J’ai servi de modèle à mes enfants, mais il leur a manqué des choses. Ma fille me disait que les mamans de ses amis faisaient des muffins. Pas moi.

Alexandra Szacka

Aujourd’hui, ses deux enfants, devenus grands, voyagent aux quatre coins du monde. Comme leur maman.

Même si elle est retraitée de Radio-Canada depuis 2019, qu’elle vit une vie de rêve dans la ville toscane de Lucca, Alexandra Szacka doit toujours faire face aujourd’hui à son lot de déchirements. Quand la guerre en Ukraine a commencé, elle mourait d’envie de retourner sur le terrain. De mettre à profit ses connaissances et son expérience pour rendre compte de cette double tragédie qui est en train de transformer notre monde. « J’ai longtemps été insupportable. Je ne parlais que de ça, dit-elle en riant. Le métier que nous pratiquons, on n’en guérit pas. C’est beaucoup trop intéressant », me dit-elle. Je ne la contredirai pas.

Questionnaire sans filtre

Le café et moi : J’adore le cappucino italien en Italie. Nulle part ailleurs n’est-il aussi bon et peu cher.

Les gens que j’aimerais réunir à table, morts ou vivants : Anton Tchekhov, Marie Curie, Leonard Cohen et Elsa Morante, mon écrivaine favorite. Ma mère, Ilona Gruda, y serait aussi.

Des personnes qui m’inspirent : Ma fille Léa-Catherine, qui est une battante depuis qu’elle est toute petite, et mon fils Thomas, qui a une belle âme, une âme d’artiste et de penseur.

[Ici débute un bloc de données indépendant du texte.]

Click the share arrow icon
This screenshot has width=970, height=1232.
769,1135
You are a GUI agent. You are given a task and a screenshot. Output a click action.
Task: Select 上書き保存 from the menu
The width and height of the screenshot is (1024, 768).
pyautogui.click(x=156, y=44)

Le dernier livre que j’ai lu : Vivre vite, de Brigitte Giraud, le Goncourt 2022.

Qui est Alexandra Szacka ?

  • Née en Pologne en 1953, Alexandra Szacka est arrivée au Québec à la fin de l’adolescence.
  • Diplômée en anthropologie, elle a été journaliste à l’émission Nord-Sud de Radio-Québec (aujourd’hui Télé-Québec) puis à Radio-Canada, où elle a notamment travaillé pour les émissions d’affaires publiques Enjeux et Zone libre avant de rejoindre le service des nouvelles.
  • Elle a aussi été correspondante de Radio-Canada à Moscou et à Paris.
  • Au moment de prendre sa retraite en 2019, elle avait réalisé des reportages dans une cinquantaine de pays et remporté de nombreux prix. Ses mémoires, Je ferai le tour du monde, viennent de paraître chez Boréal.